DOL’s ESG investment proposal

Too many hurdles and too much red tape on ESG investments: Etica Funds signs a letter to the United States Department of Labor (DOL).

The DOL presented a guideline that aims to clarify the application of fiduciary duties of prudence under the 1974 Employee Retirement Income Security Act (ERISA) for ESG investments within pension plans. Labor Secretary Eugene Scalia explained the rationale of the new rule: “Private employer-sponsored retirement plans are not vehicles for furthering social goals or policy objectives that are not in the financial interest of the plan”.

ERISA sets out the minimum standards governing the operation of pension plans for private-sector employees: it requires trustees to execute plans exclusively in the interest of participants and beneficiaries for the sole purpose of providing benefits and paying the plan expenses, with care and prudence.
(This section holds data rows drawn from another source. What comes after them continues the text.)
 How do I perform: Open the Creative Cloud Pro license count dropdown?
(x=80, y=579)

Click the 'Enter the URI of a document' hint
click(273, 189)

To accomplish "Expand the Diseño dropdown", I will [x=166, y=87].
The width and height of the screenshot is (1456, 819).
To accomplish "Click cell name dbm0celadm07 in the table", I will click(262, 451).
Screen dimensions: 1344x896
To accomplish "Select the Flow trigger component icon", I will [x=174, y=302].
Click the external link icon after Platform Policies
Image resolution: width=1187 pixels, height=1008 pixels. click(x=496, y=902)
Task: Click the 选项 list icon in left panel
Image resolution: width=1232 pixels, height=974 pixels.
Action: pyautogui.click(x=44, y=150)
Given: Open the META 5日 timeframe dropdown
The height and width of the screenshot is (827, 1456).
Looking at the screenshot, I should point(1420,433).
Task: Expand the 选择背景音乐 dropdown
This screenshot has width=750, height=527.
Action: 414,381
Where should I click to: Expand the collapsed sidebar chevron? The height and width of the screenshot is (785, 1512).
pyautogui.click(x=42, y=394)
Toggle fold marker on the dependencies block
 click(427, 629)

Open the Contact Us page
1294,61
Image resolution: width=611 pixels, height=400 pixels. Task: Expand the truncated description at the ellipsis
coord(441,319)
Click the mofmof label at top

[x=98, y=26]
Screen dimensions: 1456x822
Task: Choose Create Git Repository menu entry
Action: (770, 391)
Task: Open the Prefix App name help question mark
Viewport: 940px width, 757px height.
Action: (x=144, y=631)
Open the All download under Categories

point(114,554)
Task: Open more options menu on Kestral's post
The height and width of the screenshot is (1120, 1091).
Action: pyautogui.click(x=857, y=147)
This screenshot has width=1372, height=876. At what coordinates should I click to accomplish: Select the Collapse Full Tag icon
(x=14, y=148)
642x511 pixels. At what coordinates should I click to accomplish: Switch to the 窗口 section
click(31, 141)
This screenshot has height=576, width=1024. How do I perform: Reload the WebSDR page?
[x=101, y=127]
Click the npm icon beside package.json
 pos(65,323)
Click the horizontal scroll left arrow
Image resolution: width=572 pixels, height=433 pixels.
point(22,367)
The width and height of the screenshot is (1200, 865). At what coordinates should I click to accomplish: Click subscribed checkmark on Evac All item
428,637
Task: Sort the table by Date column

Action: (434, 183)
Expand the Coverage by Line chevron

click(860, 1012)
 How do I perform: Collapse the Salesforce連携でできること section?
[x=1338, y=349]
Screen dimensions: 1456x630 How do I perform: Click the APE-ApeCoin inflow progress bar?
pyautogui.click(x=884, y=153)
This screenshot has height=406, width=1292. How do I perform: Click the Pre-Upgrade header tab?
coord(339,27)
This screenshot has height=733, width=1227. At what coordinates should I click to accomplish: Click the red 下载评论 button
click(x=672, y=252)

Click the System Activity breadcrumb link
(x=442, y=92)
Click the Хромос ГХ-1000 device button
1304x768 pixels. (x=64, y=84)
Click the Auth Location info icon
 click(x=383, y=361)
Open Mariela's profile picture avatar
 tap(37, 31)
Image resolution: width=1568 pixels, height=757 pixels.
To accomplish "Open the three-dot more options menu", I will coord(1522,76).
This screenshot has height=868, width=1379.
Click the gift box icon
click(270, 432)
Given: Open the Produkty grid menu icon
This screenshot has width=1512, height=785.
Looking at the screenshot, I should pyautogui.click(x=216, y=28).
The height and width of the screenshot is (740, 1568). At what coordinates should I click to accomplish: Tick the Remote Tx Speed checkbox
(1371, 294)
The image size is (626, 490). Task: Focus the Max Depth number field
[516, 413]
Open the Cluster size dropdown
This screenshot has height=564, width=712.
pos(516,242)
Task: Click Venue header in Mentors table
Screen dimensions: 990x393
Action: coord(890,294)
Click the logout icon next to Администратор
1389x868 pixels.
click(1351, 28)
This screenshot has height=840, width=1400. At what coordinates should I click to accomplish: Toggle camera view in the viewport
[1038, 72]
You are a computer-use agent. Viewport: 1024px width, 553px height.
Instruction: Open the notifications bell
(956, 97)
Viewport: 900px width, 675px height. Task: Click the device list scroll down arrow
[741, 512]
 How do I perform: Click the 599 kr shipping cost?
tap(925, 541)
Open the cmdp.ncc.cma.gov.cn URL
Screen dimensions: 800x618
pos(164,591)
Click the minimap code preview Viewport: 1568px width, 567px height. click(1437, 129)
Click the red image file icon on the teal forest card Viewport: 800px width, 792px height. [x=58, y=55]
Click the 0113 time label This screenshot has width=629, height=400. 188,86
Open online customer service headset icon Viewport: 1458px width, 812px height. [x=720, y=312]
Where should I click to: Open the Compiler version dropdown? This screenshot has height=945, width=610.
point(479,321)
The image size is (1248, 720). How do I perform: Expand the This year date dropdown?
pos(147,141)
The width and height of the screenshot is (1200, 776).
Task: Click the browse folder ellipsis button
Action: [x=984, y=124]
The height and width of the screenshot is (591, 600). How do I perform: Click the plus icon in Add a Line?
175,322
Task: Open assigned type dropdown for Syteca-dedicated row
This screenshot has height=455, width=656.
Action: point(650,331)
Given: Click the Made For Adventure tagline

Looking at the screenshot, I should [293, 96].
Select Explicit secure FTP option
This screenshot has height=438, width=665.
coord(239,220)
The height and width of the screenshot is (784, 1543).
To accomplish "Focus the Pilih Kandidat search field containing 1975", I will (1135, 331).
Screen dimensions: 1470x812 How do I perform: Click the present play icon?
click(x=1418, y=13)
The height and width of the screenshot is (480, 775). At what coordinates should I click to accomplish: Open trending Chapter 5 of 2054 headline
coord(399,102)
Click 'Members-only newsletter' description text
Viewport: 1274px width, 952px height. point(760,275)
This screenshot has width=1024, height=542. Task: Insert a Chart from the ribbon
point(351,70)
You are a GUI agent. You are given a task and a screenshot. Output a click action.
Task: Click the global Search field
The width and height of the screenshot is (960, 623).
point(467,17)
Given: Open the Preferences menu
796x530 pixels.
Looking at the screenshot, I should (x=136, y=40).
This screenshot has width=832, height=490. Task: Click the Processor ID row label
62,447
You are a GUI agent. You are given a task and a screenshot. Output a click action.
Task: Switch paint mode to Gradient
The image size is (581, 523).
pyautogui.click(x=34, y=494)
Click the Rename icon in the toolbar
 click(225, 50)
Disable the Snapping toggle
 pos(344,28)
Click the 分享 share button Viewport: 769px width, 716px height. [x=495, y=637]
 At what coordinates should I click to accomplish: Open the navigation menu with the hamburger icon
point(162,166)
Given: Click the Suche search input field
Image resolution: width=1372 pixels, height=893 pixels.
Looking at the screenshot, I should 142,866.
The rule proposed by the Department of Labor is designed to clarify that ERISA plan trustees cannot invest in ESG investments if, in doing so, the risk-adjusted return is reduced for non-financial purposes.

Weaknesses of the DOL proposal

In the opinion of the main SRI networks of which Etica is a member (in particular PRI and ICCR), the proposal under discussion would introduce burdensome bureaucratic and compliance requirements. The result of the proposal would be to create an obstacle to ESG investment and to discourage US institutional investors from offering ESG funds.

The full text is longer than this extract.